Stored data entries:
■ ■ ■ ■ ■

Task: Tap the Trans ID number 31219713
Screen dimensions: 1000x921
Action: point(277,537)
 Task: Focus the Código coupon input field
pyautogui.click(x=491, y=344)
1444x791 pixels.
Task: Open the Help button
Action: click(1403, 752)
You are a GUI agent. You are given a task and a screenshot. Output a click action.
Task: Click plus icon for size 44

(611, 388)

■ ■ ■ ■ ■

→ Required action: Repeat all the lines above verbatim.

→ Worked solution:
Task: Tap the Trans ID number 31219713
Screen dimensions: 1000x921
Action: point(277,537)
 Task: Focus the Código coupon input field
pyautogui.click(x=491, y=344)
1444x791 pixels.
Task: Open the Help button
Action: click(1403, 752)
You are a GUI agent. You are given a task and a screenshot. Output a click action.
Task: Click plus icon for size 44

(611, 388)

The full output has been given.